7 Techniques to Enhance Graph Data Ingestion with Python in ArangoDB

Author(s): Saloni Gupta

Originally published on Towards AI.

7 Techniques to Enhance Graph Data Ingestion with Python in ArangoDB — Photo by Alina Grubnyak on Unsplash

ArangoDB stands out as one of the most versatile graph database solutions available today. My introduction to ArangoDB came during a project transition from Neo4j, where I discovered its unique query language, ArangoDB Query Language (AQL), reminiscent of Cypher for Neo4j. If you’re curious about the comparison between ArangoDB and Neo4j, this detailed resource might interest you:

ArangoDB vs Neo4j — What you can’t do with Neo4j

Neo4j is a single-model graph database. ArangoDB offers the same functionality as Neo4j with more than competitive…

arangodb.com

In the course of this project, I set up a local instance of ArangoDB using docker, and employed the ArangoDB Python Driver, python-arango, to develop data ingestion scripts. The scale of data I dealt with reached millions of nodes and relations, which posed a significant challenge in terms of performance optimization.

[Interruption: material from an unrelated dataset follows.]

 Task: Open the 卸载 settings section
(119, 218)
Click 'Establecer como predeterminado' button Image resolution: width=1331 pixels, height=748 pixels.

Assuming you’re actively engaged in an ArangoDB graph project, the purpose of this article is to share the optimization strategies I utilized to enhance data ingestion performance, empowering you to implement similar practices. Let’s delve into each optimization:

Optimizations Applied for Efficient Data Ingestion:

Utilising import_bulk with a batch size for faster import
Leveraging Pandas & import_bulk for Relation Creation Over AQL Queries
Harnessing Batch API for Streamlined Relation Queries
Enhancing Maximum Memory Map Configuration
Batch Iteration Through Collections to Mitigate Timeout and Reconnect Issues
Increasing Timeout of ArangoDB Client and Ttl Value for Queries to Avoid HTTPS and Cursor Timeout Respectively
Defining additional indexes

Let us look at each one in more detail.

1. Utilising import_bulk with a batch size for faster import

Employing import_bulk with a specified batch size proves to be the most efficient method for inserting multiple documents into a collection. Here’s how you can leverage it :

a. For vertex collections:

vc1 = db.collection(vertex_collection_name)
vc1.import_bulk(df_vertex_data, batch_size=50000)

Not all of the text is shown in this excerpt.